Foto: Zaha Hadid Architects

Las claves de la ‘nueva Petra’

La erosión ha ido modelando los templos y las más de 800 tumbas de la antigua ciudad de los nabateos y es esa “complejidad y elegancia de las formas” lo que quieren reproducir desde Zaha Hadid Architects. Aplicarán esta ‘erosión fluida’ en todas las plantas del edificio. La segunda de ellas tendrá las mejores vistas de Ammán.

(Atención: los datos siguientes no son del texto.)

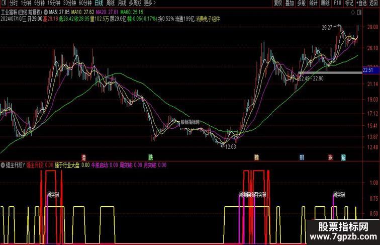Click the 港 info marker under the chart
Viewport: 380px width, 245px height.
click(x=83, y=157)
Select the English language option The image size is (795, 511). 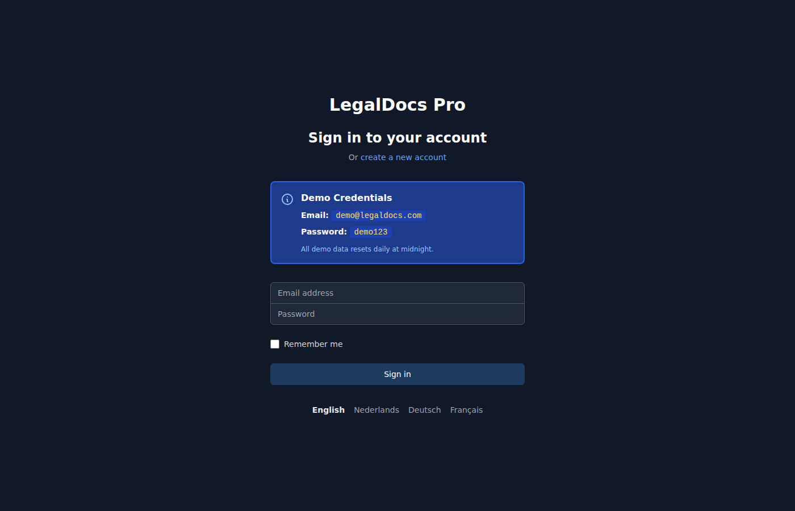click(328, 409)
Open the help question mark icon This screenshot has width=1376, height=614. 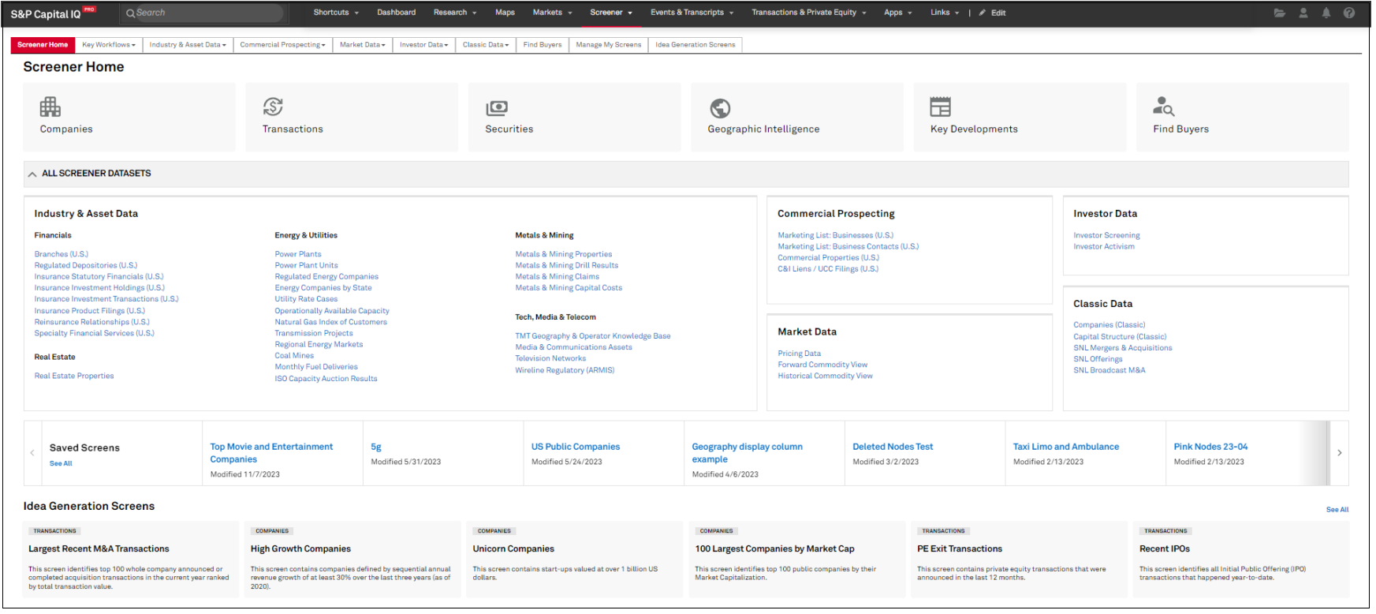1349,13
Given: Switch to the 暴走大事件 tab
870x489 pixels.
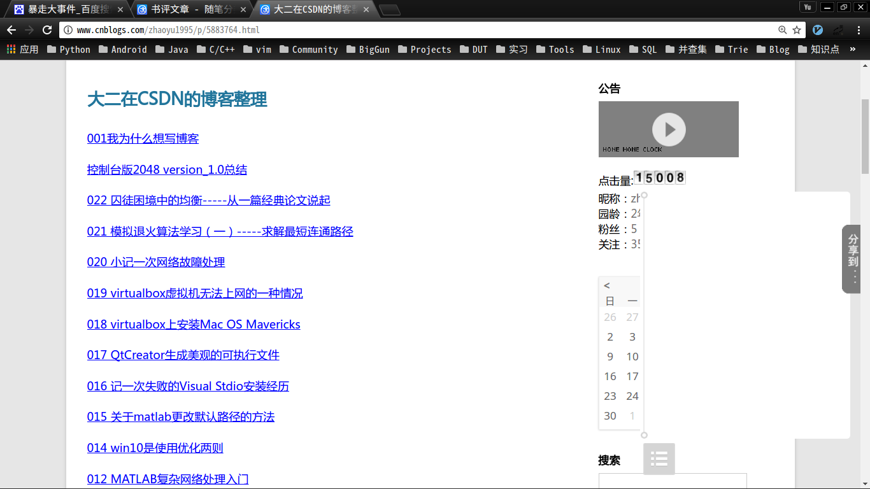Looking at the screenshot, I should 64,9.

Como Hadid, Foster+Partners buscaron inspiración en la historia del país y, de nuevo, las musas les llevaron a lo más profundo del desierto. Los campamentos beduinos sirvieron de modelo para la cubierta exterior del edificio, compuesta por cúpulas teseladas. Su interior recuerda a un oasis cubierto de palmeras, con enormes columnas que se conectan con ‘ramas’ en el techo, como si quisieran proteger a los recién llegados del sol y el calor del verano de Oriente. Y pensando en la tradicional hospitalidad jordana, idearon amplias zonas comunes donde las familias pudieran reunirse para recibir o despedir a los suyos.

Los nabateos no tenían estudios de arquitectura, pero sus obras ocupan un lugar de honor en la historia artística de Jordania. Eran, según el escritor romano Plinio, “la raza más acaudalada de la tierra” y gracias a esa riqueza levantaron Petra, una de las siete maravillas del mundo. Sus avances en campos como la ingeniería hidráulica resultan todavía hoy fascinantes y a pesar de los descubrimientos recientes, su capacidad para tallar la roca, de arriba abajo, sin necesidad de grúas, sigue despertando incógnitas entre los estudiosos. El nivel de detalle de sus fachadas y las ‘tuberías’ para llevar agua a esta ciudad en mitad del desierto se consideraban tan vanguardistas entonces como los diseños de Foster y Hadid nos parecen hoy.

Cúpulas del Queen Alia International Airport
Cada cúpula del aeropuerto de Ammán es una unidad modular, de cara a posibles ampliaciones.
Foto: Nigel Young Foster + Partners

Pero Petra no es la única joya arquitectónica del país. Las ruinas de Jerash o los Castillos del Desierto nos hablan de civilizaciones perdidas cuyo poder se demostraba a base de piedra caliza y basalto. Otro de los ejemplos más desconocidos es Qasr al-Abd, las ruinas de un antiguo castillo en el valle de Wadi Seer. La leyenda habla de un joven esclavo que construyó un palacio para impresionar a la hija de su maestro. Utilizó los bloques de piedra más grandes de Oriente Medio, algunos de hasta 7×3 metros, y talló la piedra con la figura de animales de “una magnitud prodigiosa”, según los historiadores de la época. En realidad, fue un miembro de la poderosa familia Tobiad, a quienes también se les relaciona con las cercanas cuevas del Príncipe, once cuevas talladas en la roca que hoy sirven de refugio para los pastores de cabras de la zona. Quizá mañana inspiren a un nuevo arquitecto deseoso de impresionar a su maestro, pues como dijo Norman Foster “ diseñas para el presente, con cierto conocimiento del pasado, para un futuro que es esencialmente desconocido”.

Ruinas de Qasr al-Abd
Los arqueólogos creen que Qasr al-Abd fue construido en el 200 a.C.